LEPH - Revista Me Conta Essa História Set. 2020 Ano I Nº 009 ISSN - 2675-3340 UFJ.

 

Por Izabela de Assis Rocha


Mestranda em Psicologia na UFG e participante do clube de leitura escritAS.

 

Um sol amarelo, na verdade meio sol amarelo. Quando eu penso nesse título a primeira imagem que me vem é o nascer do dia. O momento em que o sol no horizonte anuncia mais uma transformação da noite. O meio do sol se tornando o dia. O livro da escritora nigeriana Chimamanda Ngozi Adichie, Meio Sol Amarelo, de 2006, remete justamente às transformações: de relações sociais, familiares e amorosas, de relações pessoais e também, de relações políticas em uma perspectiva macrossocial.

Somos levadas a acompanhar por aproximadamente uma década, entre 1960 e 1970, três personagens que crescem e se modificam diante de nossos olhos, tendo como pano de fundo uma guerra civil que interfere diretamente nessas modificações. Suas identidades e quem eles são estão em constante modificação segundo uma série de acontecimentos. Nesse sentido, a Psicologia Social e os estudos feministas nos permitem compreender como nossa identidade é forjada através de nossas relações (Bock; Gonçalves, Furtado, 2001; Carneiro, 1993). É o olhar do outro, que se torna nosso olhar sobre nós mesmos, que nos diz quem somos. A identidade é um constante processo de vir a ser, que em cada momento de nossas vidas é determinado por nossas relações.


As três personagens principais do livro são Ugwo, Ollana e Odenigbo. O primeiro, Ugwo, é um garoto de uma aldeia do interior da Nigéria que é levado por sua tia para trabalhar na casa de um professor universitário, Odenigbo. A criança tem um fascínio por aprender e se orgulha de trabalhar na casa de um professor e também de ter o que comer alimentos diversificados, uma realidade diferente do que conhecia. Ao longo de Meio Sol Amarelo, vemos Ugwo aprender inglês, descobrir sobre sua sexualidade e seus desejos, sabemos de seus medos e o vemos achar em Odenigbo uma referência em relação a quem gostaria de ser. Ollana. por sua vez, filha de uma família abastada formou-se na Inglaterra e deseja ser professora universitária, tornar o mundo um lugar melhor. A relação com sua família tem vários atritos, principalmente em relação a irmã gêmea, Kainene. As duas, embora tenham crescido juntas, são totalmente opostas. Enquanto Ollana é sonhadora, Kainene é prática e usa da influência de sua família para se impor no mundo.

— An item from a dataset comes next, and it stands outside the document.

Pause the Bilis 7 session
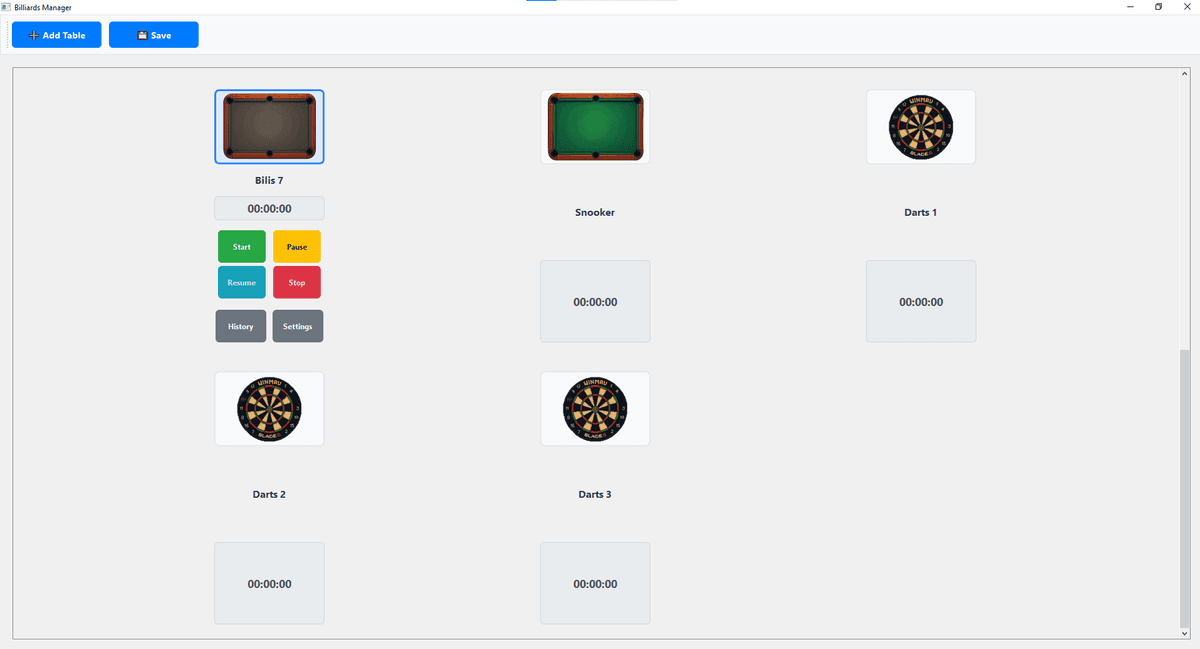Viewport: 1200px width, 649px height. tap(297, 246)
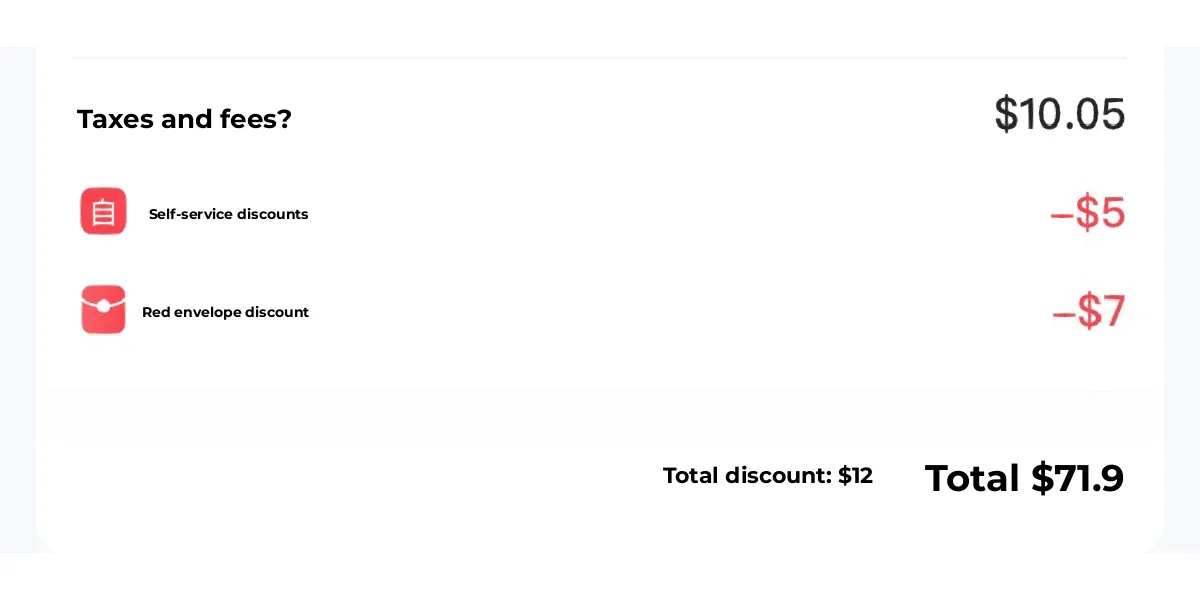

O que me fascinou no livro foi a possibilidade de acompanhar a trajetória de formação e transformação identitária das três personagens. Chimamanda constrói personagens que são tão humanos quanto nós mesmos, tomam decisões que por vezes geram consequências negativas e sofrimento para aqueles ao seu redor e sofrem por isso. Nos aproximamos principalmente de Ugwo por sua inocência infantil, que é quebrada quando o mesmo vai para a guerra e se submete e pratica violências, nos fazendo ter repulsa pela personagem. Mas as personagens são complexas e não se resumem a apenas uma vivencia, a ações boas ou ruins, assim como nós mesmos somos.

Richard também se apresenta como uma personagem muito interessante, o homem branco que se sentia deslocado em seu próprio lar, na Inglaterra, e que por fascínio e até mesmo certa arrogância procura na Nigéria não somente um local de estudo, como também um local em que pode ser feliz. E é neste local que conhece Kaienne, que guia parte de suas decisões e sua própria vida. Os sentimentos que Richard me despertou foram ambíguos, por ao mesmo tempo demonstrar certa fragilidade e interesse pelo desconhecido e também um toque de arrogância de ser alguém, com maior prestígio social em uma sociedade diferente da sua.

Enquanto isso, Ollana tenta, ao deixar sua família abastada e viver com Odenigbo, criar uma nova versão de si, desprendida de tantos bens materiais e voltada para um bem maior que seria a educação. Ao mesmo tempo que a personagem tenta, por vezes ela não consegue se ater a quem gostaria de ser. E não somos todos assim? Uma inalcançável tentativa de sermos nossa melhor versão, aquela que pensamos que nos deixaria mais felizes e realizados, ao mesmo tempo que encontramos em nós obstáculos que impedem essa realização. E quando conquistamos aquilo que pensamos que nos deixaria plenamente realizados, novos desejos surgem, movimentando novamente quem pensamos que somos e quem queremos ser. E eu vejo Ollana sendo sua melhor versão em uma situação adversa, dolorosa como a guerra. É nessa situação tão dolorosa que ela e sua irmã que haviam se distanciado enquanto cresciam reencontram interesses em comum.

O livro ainda conta com um contexto de guerra civil. É também uma possibilidade de compreender a política da Nigéria e o enfrentamento que esse povo travou contra a colonização inglesa. As guerras civis e disputas do continente africano como um todo são pouco estudos no ensino básico do Brasil, invisibilizando a história dos povos africanos e contribuindo para a falta de conhecimento para além de uma perspectiva eurocêntrica. A leitura de obras como a de Chimamanda permitem a construção de outros olhares e compreensão de outras narrativas além das quais estamos habituadas a conhecer. Meio Sol Amarelo é, assim, um livro que desperta muitas emoções, algumas felizes e outras que dão aperto no peito e nos lembram da angustia que viver em situações extremas provocam. É uma leitura que nos toca em vários sentidos e que vale a pena ser lida, discutida e compartilhada.

 

COMO CITAR ESSE ARTIGO


ROCHA, Izabela de Assis. Meio Sol Amarelo: Sobre Tornar-Se Quem Somos. In:. Revista Me Conta Essa História, a.I, n.09, set. 2020. ISSN 2675-3340. Disponível em: https://www.mecontaessahistoria.com.br/post/meio-sol-amarelo-sobre-tornar-se-quem-somos . Acesso em:

 

REFERÊNCIAS


ADICHIE, Chimamanda Ngozi. Meio Sol Amarelo. São Paulo: Schwarcz LTDA, 2006.

BOCK, A. M. B.; GONÇALVES, M. G. M.; FURTADO, O. (Orgs) . Psicologia sócio-histórica: uma perspectiva crítica em psicologia. São Paulo: Cortez, 2001.


CARNEIR, SUELI. Identidade Feminina. In Caderno IV. São Paulo: Geledés – Instituto da Mulher Negra, 1993.